SOURCE PASSAGE

┄┄┄┄┄┄┄┄┄┄

Finally, I encourage Mars developers to engage in community efforts to support backend-agnostic numpy protocols like NEP-18. I think that your experience and perspective would be very valuable to have in those conversations (doing a github issue search on numpy for __array_function__ is probably also a good idea).

I hope this feedback is ok. Again this looks like really nice work to me.

Really appreciate your comment. About the directions, we will discuss more for the Mars developers, and we will update our thinking here at any time. And also thanks a lot for the suggestion to engage the community about the protocols, they are really helpful, we hope we can join in recently.

qinxuye avatar Jan 10 '19 10:01 qinxuye

And may I ask how is mars different from Apache Ray?

dclong avatar Dec 31 '19 23:12 dclong

Looks like they all got actors and plasma. Same question as @dclong

fivejjs avatar May 12 '20 02:05 fivejjs

Looks like they all got actors and plasma. Some question as @dclong

Actors means different for Ray and Mars.

I hope we could give a detailed comparison between Mars and Ray at a right time, but not in this thread. If you are really interested in it, please open a new issue to discuss it.

┄┄┄┄┄┄┄┄┄┄

AVAILABLE DATA
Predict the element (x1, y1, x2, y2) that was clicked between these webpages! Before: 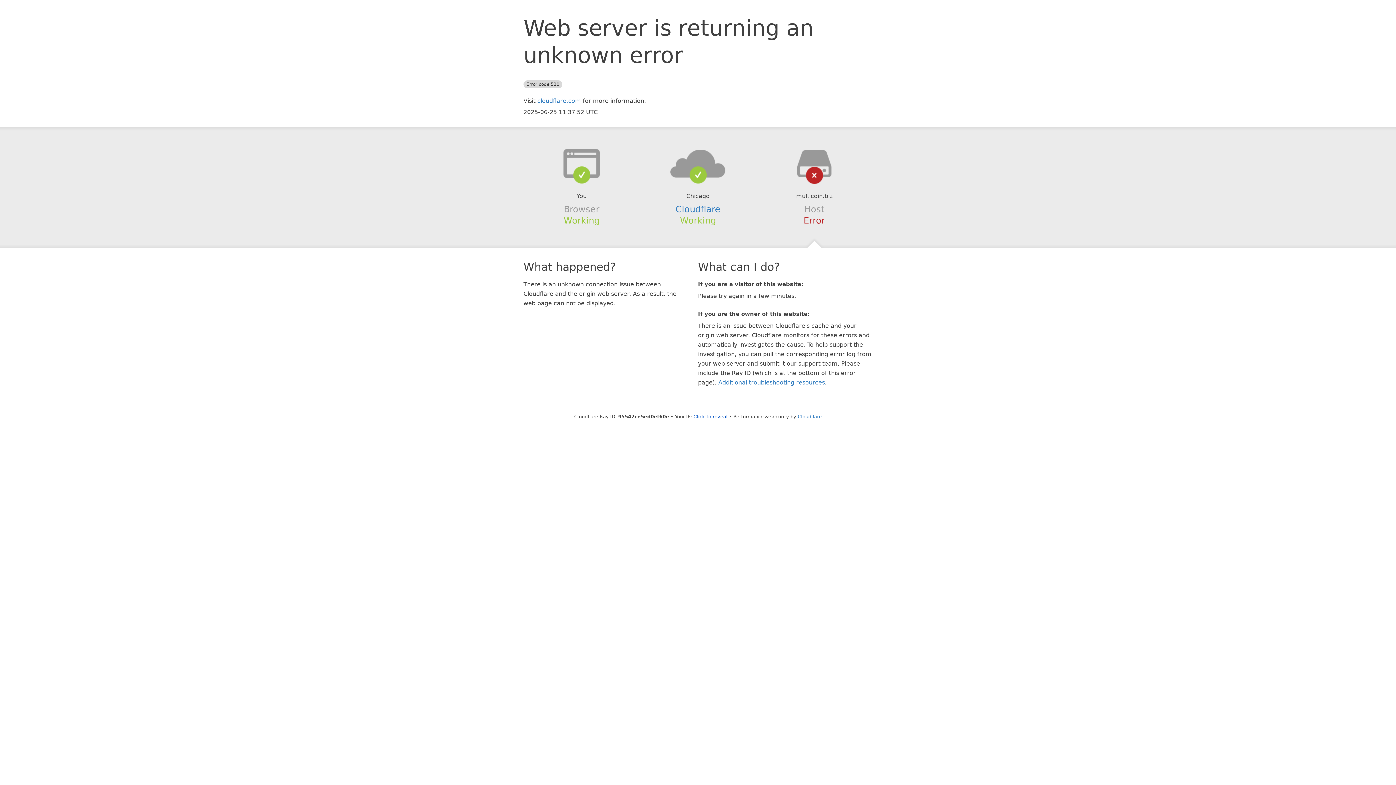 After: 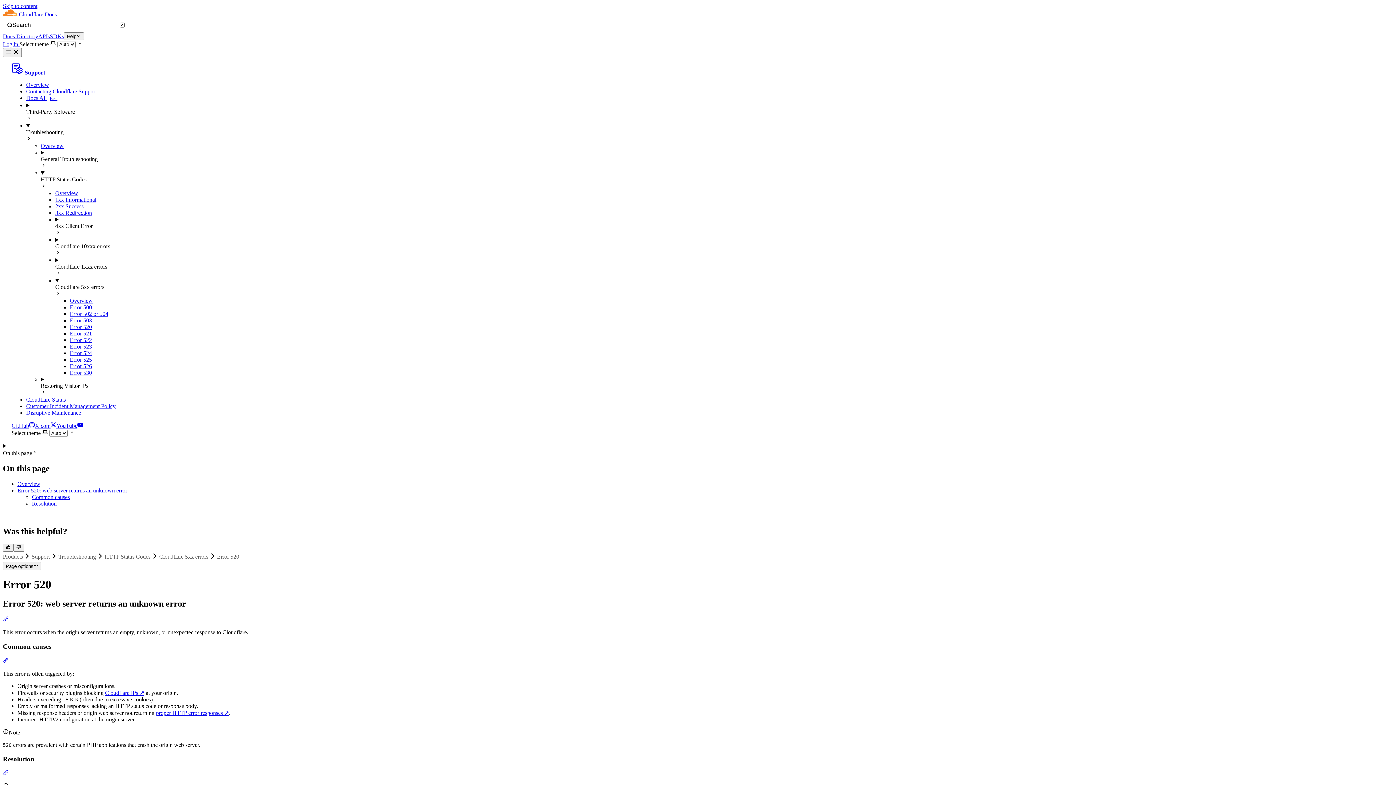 Action: label: Additional troubleshooting resources bbox: (718, 379, 825, 386)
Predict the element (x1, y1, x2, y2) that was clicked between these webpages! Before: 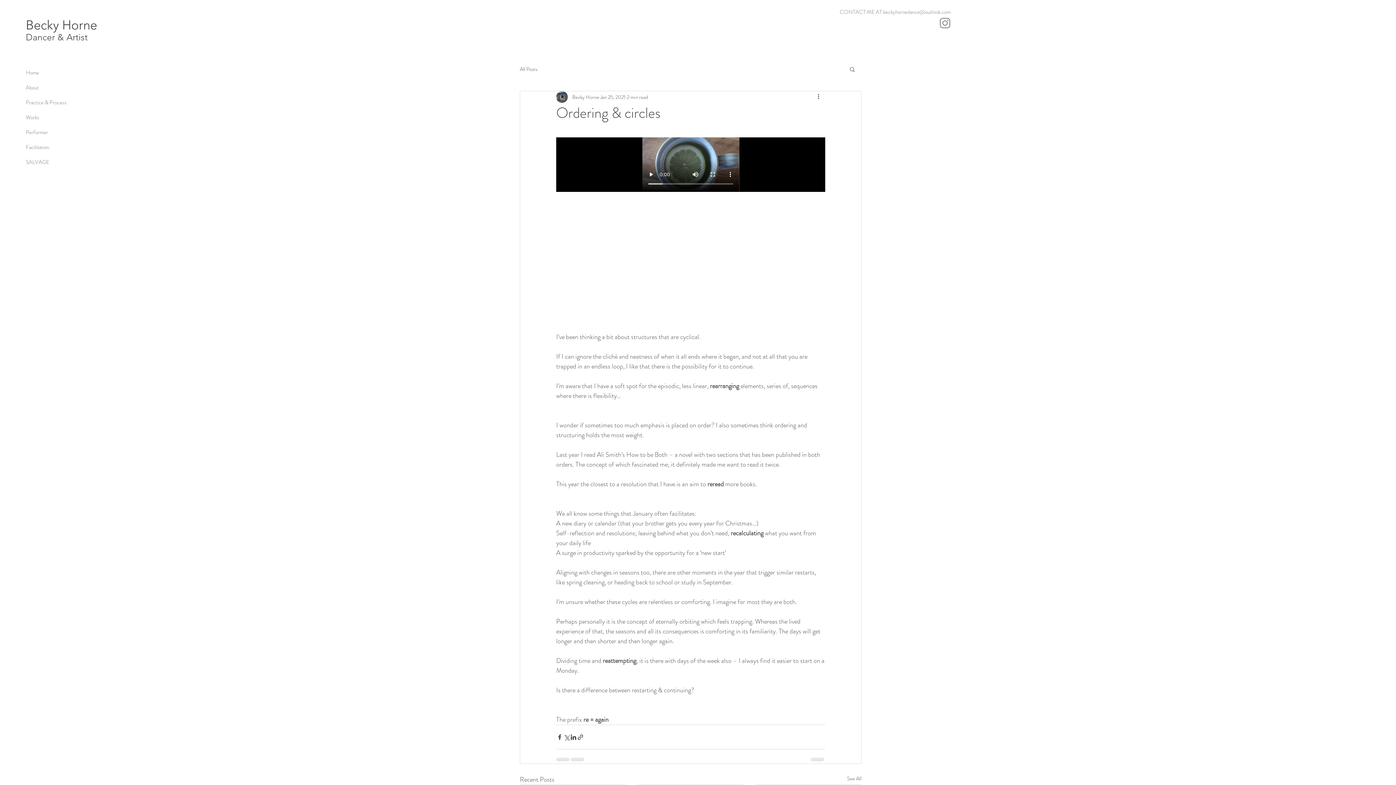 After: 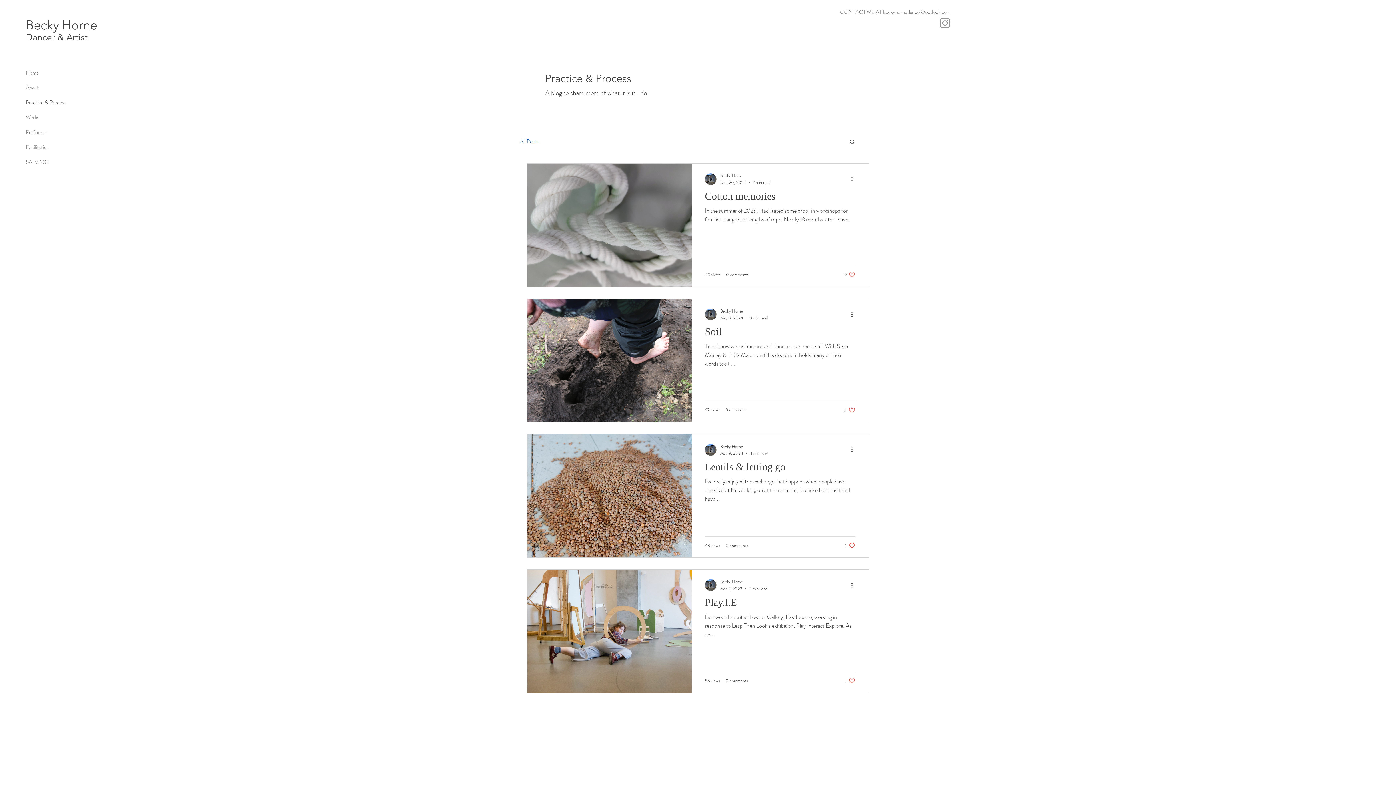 Action: label: All Posts bbox: (520, 65, 537, 72)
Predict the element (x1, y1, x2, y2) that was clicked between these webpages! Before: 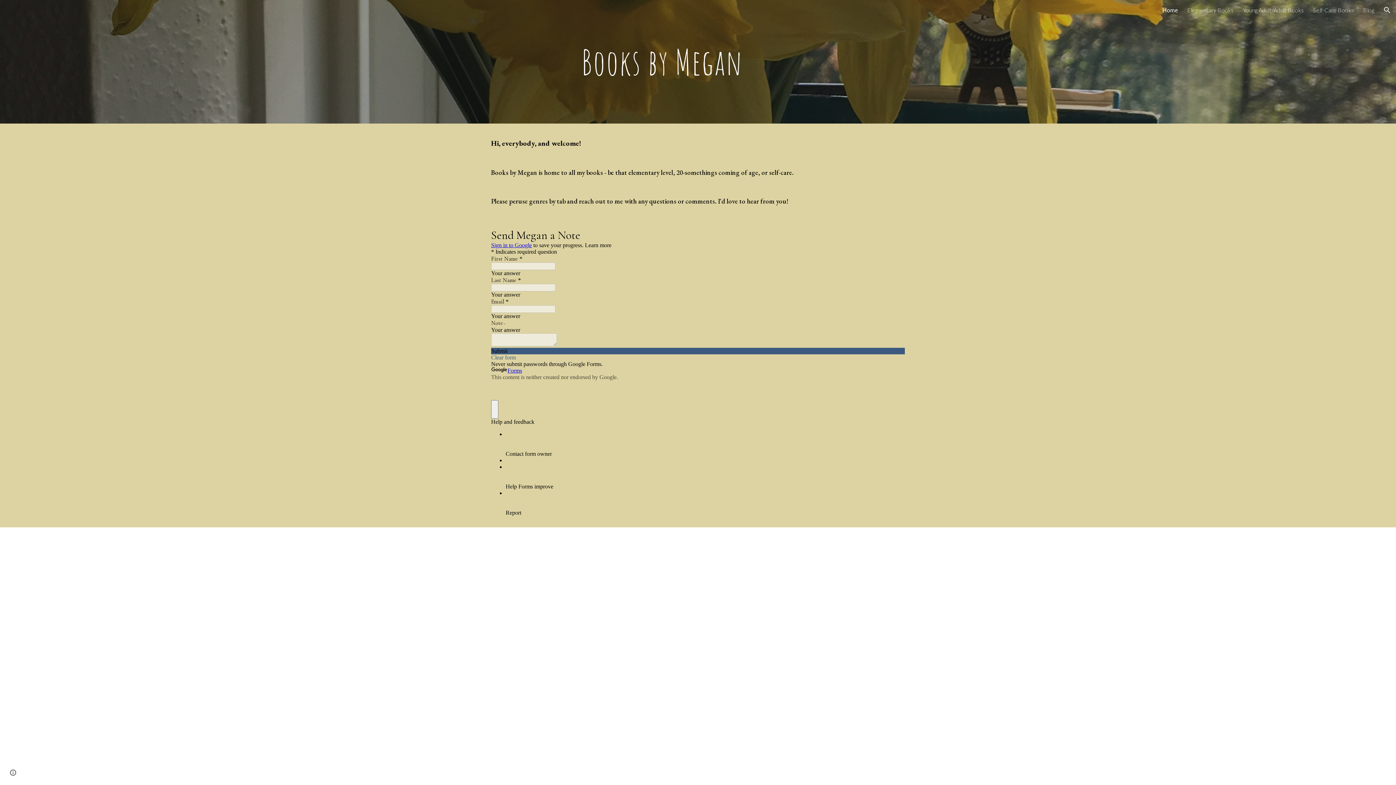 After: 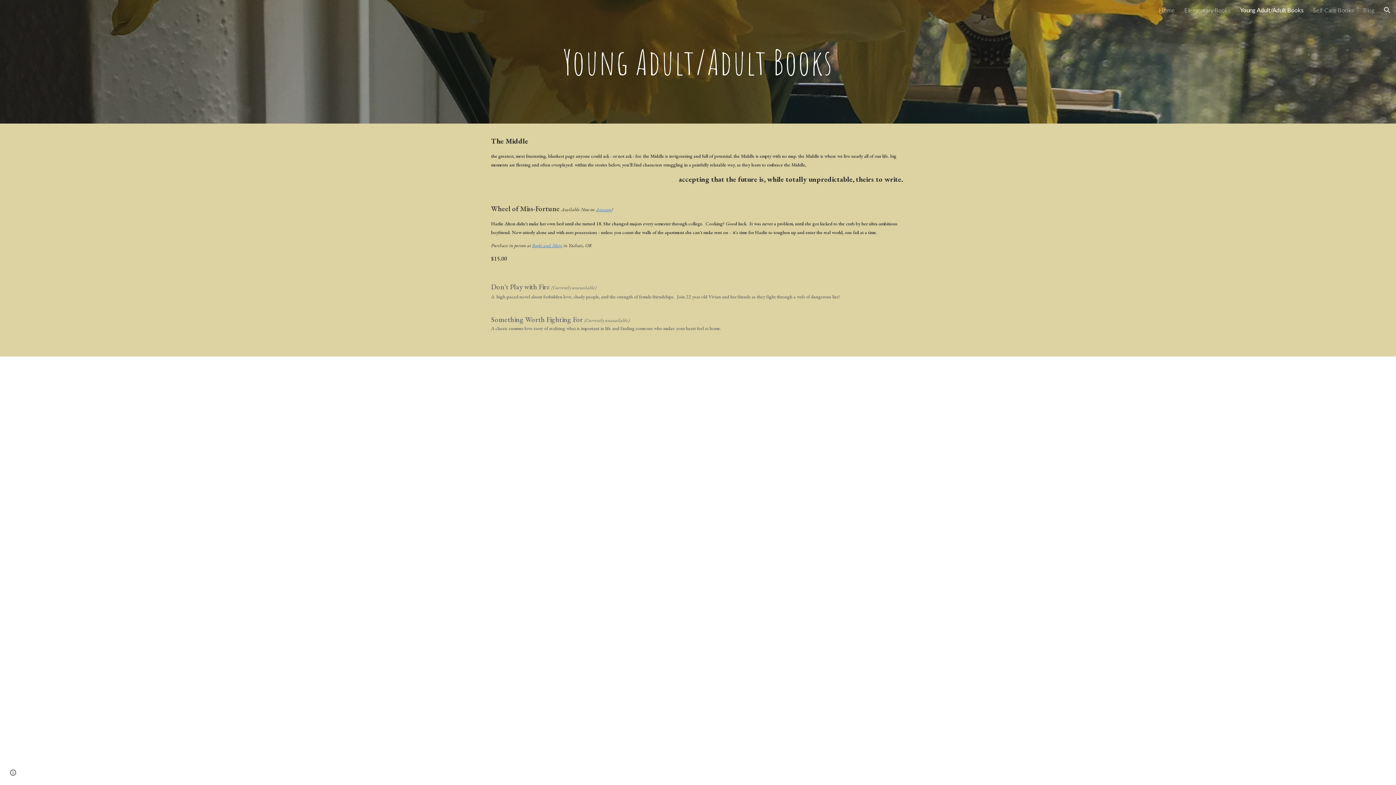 Action: bbox: (1243, 6, 1304, 13) label: Young Adult/Adult Books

┄┄┄┄┄┄┄┄┄┄

BRIEF
Resume the discussion thread about the Mars project and its relation to NEP-18 and Ray, starting after its last sentence.

SOLVED PROBLEM
qinxuye avatar May 12 '20 02:05 qinxuye

@qinxuye no big deal. Just out of curiosity. Anyway, I am also not familiar with Ray and Dask. I can dive deep into Mars first.

fivejjs avatar May 13 '20 09:05 fivejjs

I notice that you say that multiple Schedulers are implemented in Mars, that is different with Dask. But I only saw the Supervisor in the Docs, So What is the difference between Supervisor and Scheduler?How do multiple Schedulers synchronize data when a scheduler is down ? Thank you in advance

JasonLou99 avatar Dec 24 '21 04:12 JasonLou99

Hi, I am just curious about this: "What is interesting that the Graph in Mars can support loop, we may implement some loop semantic in the future. I think it might be helpful for some iterative algorithm especially for those in machine learning."
Is this feature valid in current release? I just can't find it in the documents.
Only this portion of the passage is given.